3D Medical Imaging Pre-training and Downstream Task Validation

Self-supervision is employed to learn meaningful representations from unlabeled medical imaging data. By pre-training the model on this vast source of information, we equip it with a strong foundation of understanding the underlying data structure. This leads to significantly improved performance and faster convergence when fine-tuning on downstream tasks like classification and segmentation, compared to training from scratch.

This example demonstrates how to pre-train a model on 3D MRI medical imaging using self-supervised learning techniques, specifically DINO, on large datasets. The pre-trained model can then be fine-tuned for downstream tasks such as classification and segmentation. The fine-tuning process is adaptable to various medical imaging tasks, even when working with small datasets. We use the NIH Osteoarthritis Initiative (OAI) dataset for this example which can be downloaded from https://nda.nih.gov/oai

Data Preparation

For each training type (self-supervised, classification, segmentation), prepare a CSV file with the following structure:

Self-Supervised and Classification CSV

PatientID	path	fold
ID1	/path/to/dicom/folder1	0
ID2	/path/to/dicom/folder2	1

For classification, you can add multiple categorical columns to predict and add them as “cls_targets” in the classification_config.yaml. For example, you can classify the disease status (Progression, Non-exposed control group) using the V00COHORT label in the OAI dataset.

Segmentation CSV

PatientID	img_path	seg_path	fold
ID1	/path/to/image1.nii.gz	/path/to/segmentation1.nii.gz	train
ID2	/path/to/image2.nii.gz	/path/to/segmentation2.nii.gz	val

For example, you can segment the knee parts using the OAI iMorphics Segmentation. The “fold” column can be used for cross-validation and can contain any value. The values should be added to the “train/val/test_folds” in the config.yaml files.

Configuration

Each training type has its own config.yaml file. Make sure to set the following parameters:

results_dir: Path to save results and checkpoints
csv_path: Path to the CSV file for the respective training type
experiment: Name of the experiment and also the name of the results folder
train_folds: List of fold values to use for training (e.g., [0, 1, 2])
val_folds: List of fold values to use for validation (e.g., [3])
test_folds: List of fold values to use for testing (e.g., [4])
test_ckpt: Path to the checkpoint for testing. If set to “null”, the model will train using the train and validation sets. If a path is provided, it will perform evaluation on the test set using the given checkpoint.

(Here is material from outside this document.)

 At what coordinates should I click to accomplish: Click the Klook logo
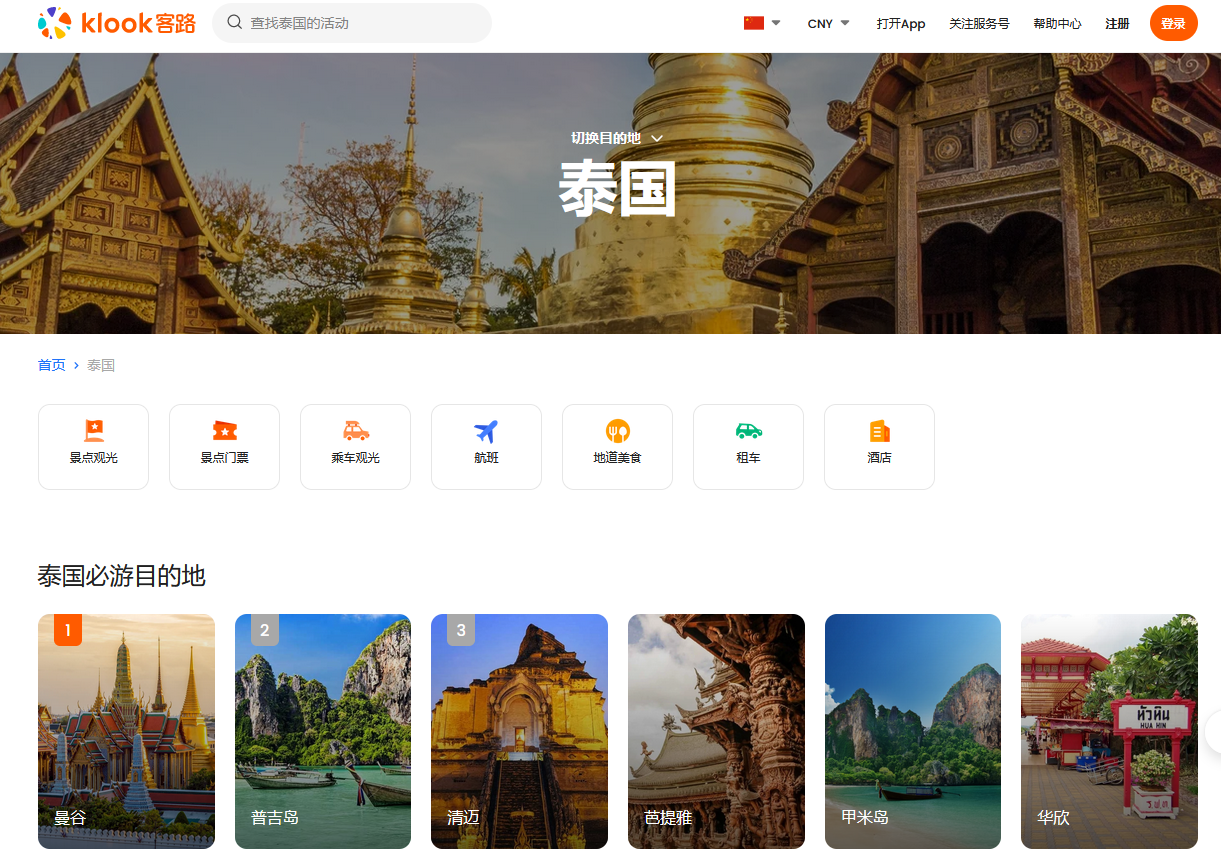click(116, 23)
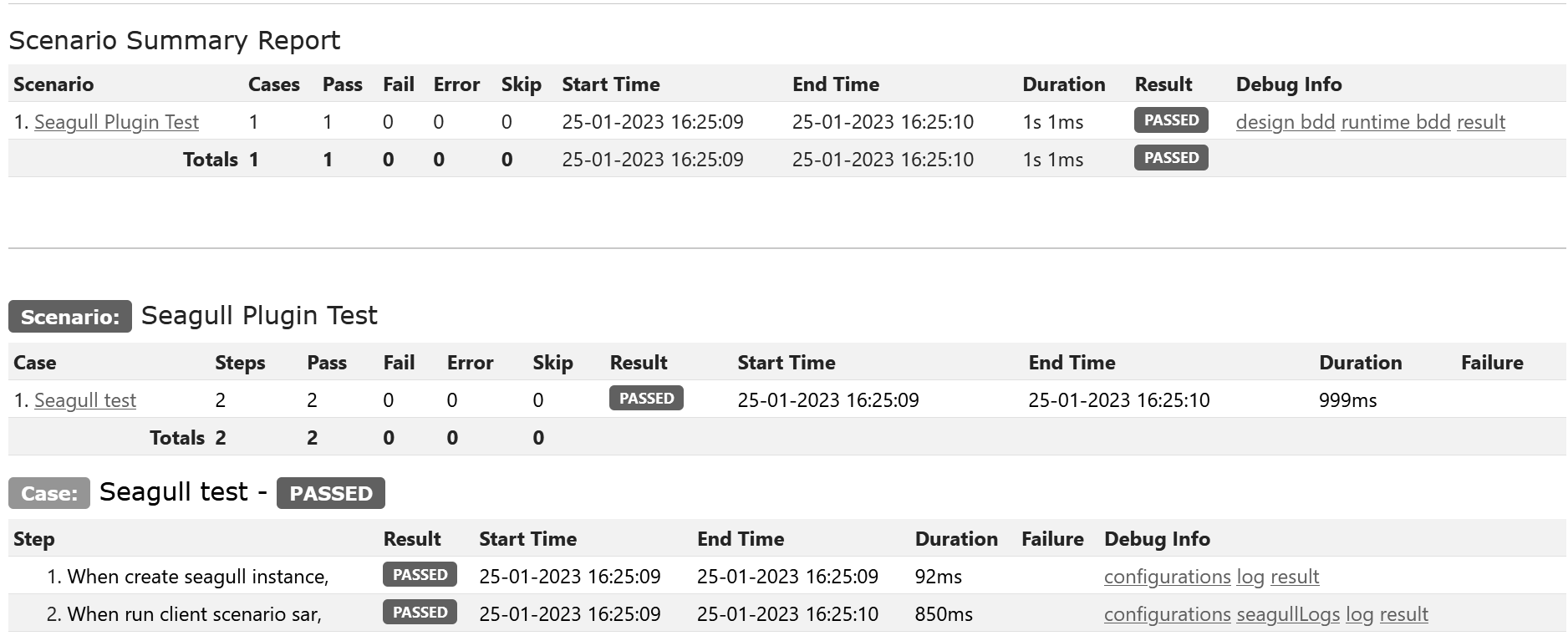The height and width of the screenshot is (641, 1568).
Task: Open the runtime bdd debug link
Action: click(1395, 122)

To load pretrained weights or start from certain checkpoint you need to set only one of the following:

suprem_weights: Path to the backbone pretrained weights from SuPreM (download from https://github.com/MrGiovanni/SuPreM)
dino_weights: Path to the backbone pretrained weights from Dino
resume_training_from: Path to training checkpoint
test_ckpt: If set, the test set as defined in test_folds will be evaluated using this checkpoint If none of them are set you will train from scratch

Pretrained weights can be downloaded from SuPreM GitHub repository.

Training

The training process involves three main steps:

Self-supervised pre-training with DINO
Fine-tuning for classification
Fine-tuning for segmentation

1. Self-Supervised Pre-training

Run DINO pre-training:

python fuse_examples/imaging/oai_example/self_supervised/dino.py

2. Classification Fine-tuning

Set dino_weights in classification_config.yaml to the path of the best DINO checkpoint. Run classification training:

python fuse_examples/imaging/oai_example/downstream/classification.py

3. Segmentation Fine-tuning

Set dino_weights in segmentation_config.yaml to the same DINO checkpoint path. Run segmentation training:

python fuse_examples/imaging/oai_example/downstream/segmentation.py

This process leverages transfer learning, using DINO pre-trained weights to improve performance on downstream tasks.

Monitoring Results

You can track the progress of your training/testing using one of the following methods:

TensorBoard: To view losses and metrics, run:

tensorboard --logdir=<path_to_experiments_directory>

ClearML: If ClearML is installed and enabled in your config file (clearml : True), you can use it to monitor your results.

Choose the method that best suits your workflow and preferences.